* [BRIEF] Which parties does the court opinion below introduce with a short name in parentheses? Give each full name together with its short form.

* [PASSAGE]
□ □ □ □ □ □ □

United States District Court, S.D. New York
Sep 29, 2000
96 Civ. 7916 (RWS) (S.D.N.Y. Sep. 29, 2000)

Opinion

96 Civ. 7916 (RWS).

September 29, 2000.

WEIL, GOTSHAL MANGES, New York, NY, Attorney for Plaintiff.

By: OTTO G. OBERMAIER, ESQ., Of Counsel.

BAKER HOSTETLER, NW Washington, DC, Attorney for Defendants.

By: MARK A. CYNROT, ESQ., Of Counsel.


APPEARANCE.


OPINION


Plaintiff Elliott Associates, L.P. ("Elliott") has moved pursuant to Rule 59(e), Fed.R.Civ.P., to amend the judgment issued against defendant Banco de la Nacion ("Nacion"), as well as the order staying the execution of judgment that was originally issued against both Nacion and defendant the Republic of Peru ("Peru"). Defendants oppose the motion to amend on the grounds raised by the plaintiff and raise alternative grounds for amending the Nacion judgment. For the reasons stated below, the judgment and order issued against Nacion will be amended.

Peru has already appealed the judgment against it in the companion to this case and as such is not a party to the pending motion.

□ □ □ □ □ □ □

* [DATASET SECTION]
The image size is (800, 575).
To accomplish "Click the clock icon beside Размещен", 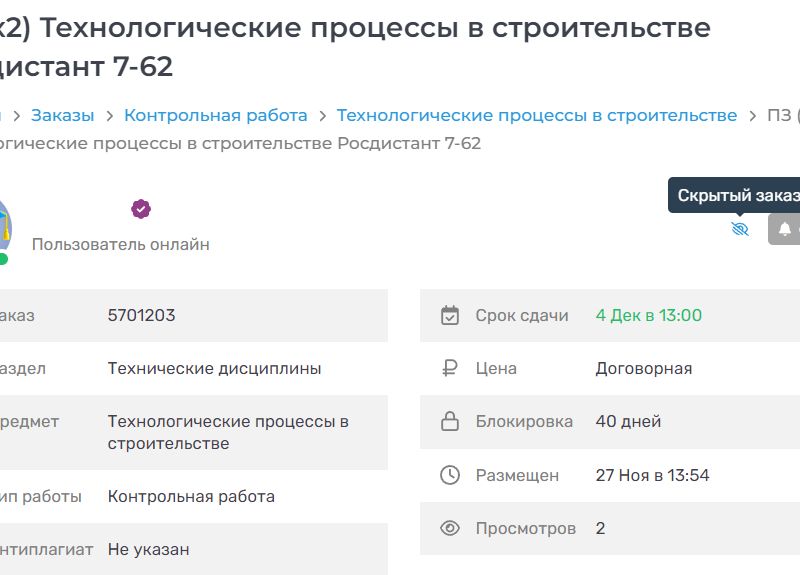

□ □ □ □ □ □ □

* [OUTPUT FOR THIS TASK]
Elliott Associates, L.P. ("Elliott")
Banco de la Nacion ("Nacion")
the Republic of Peru ("Peru")